--- START ---

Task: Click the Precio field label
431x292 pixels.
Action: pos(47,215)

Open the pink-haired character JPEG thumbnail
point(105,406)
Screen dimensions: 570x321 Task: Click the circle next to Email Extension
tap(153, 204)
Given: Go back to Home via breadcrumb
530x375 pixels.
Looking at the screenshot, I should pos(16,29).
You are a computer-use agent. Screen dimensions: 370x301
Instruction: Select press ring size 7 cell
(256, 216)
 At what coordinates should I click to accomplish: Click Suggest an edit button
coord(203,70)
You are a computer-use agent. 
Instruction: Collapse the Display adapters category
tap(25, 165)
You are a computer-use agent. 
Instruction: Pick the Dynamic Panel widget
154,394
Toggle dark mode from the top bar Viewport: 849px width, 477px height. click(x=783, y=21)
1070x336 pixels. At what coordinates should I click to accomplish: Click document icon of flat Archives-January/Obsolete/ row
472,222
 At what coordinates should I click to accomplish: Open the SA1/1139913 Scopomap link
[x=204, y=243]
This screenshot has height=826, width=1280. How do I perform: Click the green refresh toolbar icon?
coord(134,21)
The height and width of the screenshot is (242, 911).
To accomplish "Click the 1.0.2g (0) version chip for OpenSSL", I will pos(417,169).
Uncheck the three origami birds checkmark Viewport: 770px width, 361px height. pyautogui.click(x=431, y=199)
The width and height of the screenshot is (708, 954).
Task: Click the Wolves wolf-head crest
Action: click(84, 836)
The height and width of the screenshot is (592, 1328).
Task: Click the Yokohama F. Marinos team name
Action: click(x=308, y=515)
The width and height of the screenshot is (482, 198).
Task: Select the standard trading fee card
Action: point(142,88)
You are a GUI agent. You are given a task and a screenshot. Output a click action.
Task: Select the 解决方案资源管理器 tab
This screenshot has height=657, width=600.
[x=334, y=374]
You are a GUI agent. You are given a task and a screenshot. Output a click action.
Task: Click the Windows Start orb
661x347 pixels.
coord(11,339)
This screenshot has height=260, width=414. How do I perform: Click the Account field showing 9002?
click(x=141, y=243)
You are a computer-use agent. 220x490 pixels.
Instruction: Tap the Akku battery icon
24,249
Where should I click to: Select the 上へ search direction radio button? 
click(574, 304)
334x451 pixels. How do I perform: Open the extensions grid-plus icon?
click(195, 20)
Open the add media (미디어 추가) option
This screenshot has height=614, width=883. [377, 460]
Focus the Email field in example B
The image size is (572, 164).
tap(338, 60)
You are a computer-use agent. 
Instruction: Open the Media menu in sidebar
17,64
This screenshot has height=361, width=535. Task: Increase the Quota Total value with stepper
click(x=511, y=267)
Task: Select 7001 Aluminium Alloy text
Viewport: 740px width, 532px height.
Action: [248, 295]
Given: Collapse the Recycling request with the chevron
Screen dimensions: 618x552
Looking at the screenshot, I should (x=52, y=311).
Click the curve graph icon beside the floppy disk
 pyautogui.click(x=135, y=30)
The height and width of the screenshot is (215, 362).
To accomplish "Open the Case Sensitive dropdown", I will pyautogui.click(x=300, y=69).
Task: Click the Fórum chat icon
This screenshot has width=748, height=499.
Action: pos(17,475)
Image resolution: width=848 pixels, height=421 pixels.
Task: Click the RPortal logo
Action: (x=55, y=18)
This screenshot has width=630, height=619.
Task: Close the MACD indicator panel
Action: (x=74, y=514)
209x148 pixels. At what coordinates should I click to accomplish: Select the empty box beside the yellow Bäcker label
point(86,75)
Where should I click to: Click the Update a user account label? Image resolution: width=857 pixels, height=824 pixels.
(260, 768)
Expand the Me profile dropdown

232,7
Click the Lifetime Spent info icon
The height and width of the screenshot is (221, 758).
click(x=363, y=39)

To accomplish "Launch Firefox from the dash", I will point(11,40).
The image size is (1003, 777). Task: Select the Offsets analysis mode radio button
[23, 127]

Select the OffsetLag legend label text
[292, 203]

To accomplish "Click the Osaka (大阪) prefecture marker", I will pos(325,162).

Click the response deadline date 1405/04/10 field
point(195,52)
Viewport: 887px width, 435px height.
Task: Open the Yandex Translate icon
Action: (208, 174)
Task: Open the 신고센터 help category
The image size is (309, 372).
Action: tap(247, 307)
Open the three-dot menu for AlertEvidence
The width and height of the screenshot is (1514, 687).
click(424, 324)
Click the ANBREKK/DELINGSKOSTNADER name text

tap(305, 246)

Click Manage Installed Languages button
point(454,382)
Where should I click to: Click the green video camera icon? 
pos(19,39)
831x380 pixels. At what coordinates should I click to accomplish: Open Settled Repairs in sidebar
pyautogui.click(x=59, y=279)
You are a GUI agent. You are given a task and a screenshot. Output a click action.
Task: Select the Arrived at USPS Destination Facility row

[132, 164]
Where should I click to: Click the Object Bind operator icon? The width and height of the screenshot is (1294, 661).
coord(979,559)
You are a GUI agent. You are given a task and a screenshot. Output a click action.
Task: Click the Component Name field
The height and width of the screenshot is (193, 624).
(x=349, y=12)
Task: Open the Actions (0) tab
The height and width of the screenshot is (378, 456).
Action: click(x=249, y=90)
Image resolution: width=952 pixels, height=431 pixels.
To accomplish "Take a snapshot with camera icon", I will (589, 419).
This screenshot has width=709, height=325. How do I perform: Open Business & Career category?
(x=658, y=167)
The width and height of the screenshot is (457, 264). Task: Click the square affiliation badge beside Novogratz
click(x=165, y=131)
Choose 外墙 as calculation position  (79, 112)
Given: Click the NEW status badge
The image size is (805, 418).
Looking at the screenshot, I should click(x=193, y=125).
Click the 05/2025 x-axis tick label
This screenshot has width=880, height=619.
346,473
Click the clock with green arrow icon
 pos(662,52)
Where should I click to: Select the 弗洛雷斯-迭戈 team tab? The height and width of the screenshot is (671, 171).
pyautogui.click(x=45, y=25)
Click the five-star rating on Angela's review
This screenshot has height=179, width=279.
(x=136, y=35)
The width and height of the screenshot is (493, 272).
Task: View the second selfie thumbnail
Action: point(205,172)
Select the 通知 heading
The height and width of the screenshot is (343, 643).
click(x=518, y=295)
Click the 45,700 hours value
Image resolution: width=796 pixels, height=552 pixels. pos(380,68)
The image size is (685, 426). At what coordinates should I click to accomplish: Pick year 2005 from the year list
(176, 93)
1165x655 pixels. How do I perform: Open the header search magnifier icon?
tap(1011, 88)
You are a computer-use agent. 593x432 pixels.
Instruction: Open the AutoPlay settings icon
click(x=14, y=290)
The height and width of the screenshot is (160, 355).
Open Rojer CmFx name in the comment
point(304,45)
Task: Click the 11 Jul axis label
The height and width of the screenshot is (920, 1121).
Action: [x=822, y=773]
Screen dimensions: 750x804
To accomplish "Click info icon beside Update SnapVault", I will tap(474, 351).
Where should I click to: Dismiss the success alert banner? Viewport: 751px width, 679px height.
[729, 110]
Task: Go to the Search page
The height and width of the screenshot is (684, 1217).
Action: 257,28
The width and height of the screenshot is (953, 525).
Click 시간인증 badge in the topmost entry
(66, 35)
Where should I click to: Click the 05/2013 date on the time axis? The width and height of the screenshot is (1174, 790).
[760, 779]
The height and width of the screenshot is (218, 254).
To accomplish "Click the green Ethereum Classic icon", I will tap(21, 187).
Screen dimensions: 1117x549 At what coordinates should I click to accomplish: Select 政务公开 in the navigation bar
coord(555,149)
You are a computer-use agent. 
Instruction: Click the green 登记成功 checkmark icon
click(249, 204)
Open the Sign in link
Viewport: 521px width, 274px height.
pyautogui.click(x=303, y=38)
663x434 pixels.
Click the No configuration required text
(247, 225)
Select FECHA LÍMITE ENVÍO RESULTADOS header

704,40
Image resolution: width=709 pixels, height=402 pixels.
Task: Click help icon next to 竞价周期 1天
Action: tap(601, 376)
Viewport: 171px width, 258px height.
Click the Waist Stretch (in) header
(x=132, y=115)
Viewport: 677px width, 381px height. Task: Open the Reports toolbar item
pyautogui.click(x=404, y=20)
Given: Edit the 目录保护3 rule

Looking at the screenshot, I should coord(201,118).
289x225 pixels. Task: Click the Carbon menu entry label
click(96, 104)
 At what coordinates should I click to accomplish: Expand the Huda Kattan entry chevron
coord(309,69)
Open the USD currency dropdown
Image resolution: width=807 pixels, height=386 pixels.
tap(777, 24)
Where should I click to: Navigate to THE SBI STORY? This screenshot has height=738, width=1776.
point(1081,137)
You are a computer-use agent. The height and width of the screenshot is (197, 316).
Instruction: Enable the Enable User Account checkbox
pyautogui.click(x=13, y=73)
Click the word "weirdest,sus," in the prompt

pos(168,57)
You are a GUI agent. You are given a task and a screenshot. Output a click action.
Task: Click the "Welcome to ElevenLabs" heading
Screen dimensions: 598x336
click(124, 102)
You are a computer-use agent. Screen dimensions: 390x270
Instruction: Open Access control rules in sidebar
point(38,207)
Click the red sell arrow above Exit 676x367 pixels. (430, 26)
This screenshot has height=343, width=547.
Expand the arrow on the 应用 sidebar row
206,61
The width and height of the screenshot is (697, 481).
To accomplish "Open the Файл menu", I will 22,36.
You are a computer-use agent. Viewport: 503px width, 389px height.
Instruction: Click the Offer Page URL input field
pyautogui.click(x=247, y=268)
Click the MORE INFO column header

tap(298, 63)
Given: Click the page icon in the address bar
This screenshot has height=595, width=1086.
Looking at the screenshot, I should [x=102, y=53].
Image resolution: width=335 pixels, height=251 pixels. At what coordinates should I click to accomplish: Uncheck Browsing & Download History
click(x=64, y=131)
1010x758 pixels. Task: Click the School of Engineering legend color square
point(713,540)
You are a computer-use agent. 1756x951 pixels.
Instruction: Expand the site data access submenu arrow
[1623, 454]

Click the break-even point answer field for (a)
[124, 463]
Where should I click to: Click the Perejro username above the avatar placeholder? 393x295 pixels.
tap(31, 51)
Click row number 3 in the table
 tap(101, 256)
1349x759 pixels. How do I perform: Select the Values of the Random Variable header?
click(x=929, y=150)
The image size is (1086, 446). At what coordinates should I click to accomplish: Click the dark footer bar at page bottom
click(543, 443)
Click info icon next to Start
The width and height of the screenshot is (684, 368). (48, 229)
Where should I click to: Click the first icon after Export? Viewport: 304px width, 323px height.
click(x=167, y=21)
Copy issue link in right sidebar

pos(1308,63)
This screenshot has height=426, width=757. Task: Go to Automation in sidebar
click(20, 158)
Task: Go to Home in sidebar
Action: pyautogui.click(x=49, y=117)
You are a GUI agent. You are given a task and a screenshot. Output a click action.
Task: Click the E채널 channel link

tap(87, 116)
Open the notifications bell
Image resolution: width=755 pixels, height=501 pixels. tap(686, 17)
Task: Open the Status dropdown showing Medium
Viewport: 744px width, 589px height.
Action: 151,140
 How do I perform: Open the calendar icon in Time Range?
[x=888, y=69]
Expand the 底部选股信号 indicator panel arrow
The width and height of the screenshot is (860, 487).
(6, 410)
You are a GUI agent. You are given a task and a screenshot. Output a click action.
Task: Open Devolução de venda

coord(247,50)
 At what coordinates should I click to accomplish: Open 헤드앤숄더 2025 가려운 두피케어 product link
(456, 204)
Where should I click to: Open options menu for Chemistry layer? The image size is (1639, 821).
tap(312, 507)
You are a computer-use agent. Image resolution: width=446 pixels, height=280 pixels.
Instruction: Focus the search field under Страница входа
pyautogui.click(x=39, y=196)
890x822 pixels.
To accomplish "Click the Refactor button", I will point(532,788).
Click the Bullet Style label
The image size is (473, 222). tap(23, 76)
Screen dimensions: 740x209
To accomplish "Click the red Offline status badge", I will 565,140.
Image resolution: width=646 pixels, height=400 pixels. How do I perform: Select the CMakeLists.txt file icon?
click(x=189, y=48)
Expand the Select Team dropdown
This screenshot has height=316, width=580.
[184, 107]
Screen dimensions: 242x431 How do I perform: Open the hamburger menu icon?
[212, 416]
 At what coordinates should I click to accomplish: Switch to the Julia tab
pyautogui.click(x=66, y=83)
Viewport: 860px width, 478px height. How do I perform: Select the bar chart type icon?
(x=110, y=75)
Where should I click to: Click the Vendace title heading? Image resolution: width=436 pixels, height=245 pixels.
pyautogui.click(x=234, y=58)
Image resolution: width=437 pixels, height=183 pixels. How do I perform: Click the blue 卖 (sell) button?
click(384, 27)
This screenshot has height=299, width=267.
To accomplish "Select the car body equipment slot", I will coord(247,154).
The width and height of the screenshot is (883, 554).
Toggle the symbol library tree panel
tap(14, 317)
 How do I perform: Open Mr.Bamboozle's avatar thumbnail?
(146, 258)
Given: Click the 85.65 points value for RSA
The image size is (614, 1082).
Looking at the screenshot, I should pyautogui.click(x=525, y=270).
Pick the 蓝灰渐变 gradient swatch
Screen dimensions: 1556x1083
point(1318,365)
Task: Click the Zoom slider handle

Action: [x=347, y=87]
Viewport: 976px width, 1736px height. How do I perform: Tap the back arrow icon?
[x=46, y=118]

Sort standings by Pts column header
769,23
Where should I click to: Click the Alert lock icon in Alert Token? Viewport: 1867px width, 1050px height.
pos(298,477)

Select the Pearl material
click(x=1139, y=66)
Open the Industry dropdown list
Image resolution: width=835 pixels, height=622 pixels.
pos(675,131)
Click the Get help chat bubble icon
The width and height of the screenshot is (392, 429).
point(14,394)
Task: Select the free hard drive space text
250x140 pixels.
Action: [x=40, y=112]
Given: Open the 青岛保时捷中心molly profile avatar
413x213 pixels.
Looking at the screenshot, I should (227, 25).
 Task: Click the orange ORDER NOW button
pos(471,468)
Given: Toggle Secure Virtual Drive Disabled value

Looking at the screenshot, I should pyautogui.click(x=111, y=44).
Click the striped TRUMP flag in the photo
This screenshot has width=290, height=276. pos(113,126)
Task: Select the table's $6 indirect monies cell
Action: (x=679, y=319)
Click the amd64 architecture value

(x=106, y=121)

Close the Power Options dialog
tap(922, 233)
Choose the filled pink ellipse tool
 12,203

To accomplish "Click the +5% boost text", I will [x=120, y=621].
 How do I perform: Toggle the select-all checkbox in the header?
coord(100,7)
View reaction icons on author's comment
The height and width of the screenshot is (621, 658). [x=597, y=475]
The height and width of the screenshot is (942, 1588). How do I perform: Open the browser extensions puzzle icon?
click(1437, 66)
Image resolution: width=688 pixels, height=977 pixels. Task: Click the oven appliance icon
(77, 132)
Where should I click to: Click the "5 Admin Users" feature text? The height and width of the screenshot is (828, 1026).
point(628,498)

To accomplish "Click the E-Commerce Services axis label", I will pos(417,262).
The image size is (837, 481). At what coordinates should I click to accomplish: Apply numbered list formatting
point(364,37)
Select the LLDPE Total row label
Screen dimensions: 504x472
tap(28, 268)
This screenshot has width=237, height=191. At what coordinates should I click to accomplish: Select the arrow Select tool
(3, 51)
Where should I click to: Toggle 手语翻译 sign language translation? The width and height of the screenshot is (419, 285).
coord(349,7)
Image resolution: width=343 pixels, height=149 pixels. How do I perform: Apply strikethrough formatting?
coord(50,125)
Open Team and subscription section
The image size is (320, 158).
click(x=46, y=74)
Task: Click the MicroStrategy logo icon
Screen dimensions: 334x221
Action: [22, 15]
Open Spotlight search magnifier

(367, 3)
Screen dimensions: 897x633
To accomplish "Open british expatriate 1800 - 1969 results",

--- END ---

Up to and including the line with "Given: Go back to Home via breadcrumb", please return the records exactly, beginning from their first line.

# [COMPLETED TASK]
Task: Click the Precio field label
431x292 pixels.
Action: pos(47,215)

Open the pink-haired character JPEG thumbnail
point(105,406)
Screen dimensions: 570x321 Task: Click the circle next to Email Extension
tap(153, 204)
Given: Go back to Home via breadcrumb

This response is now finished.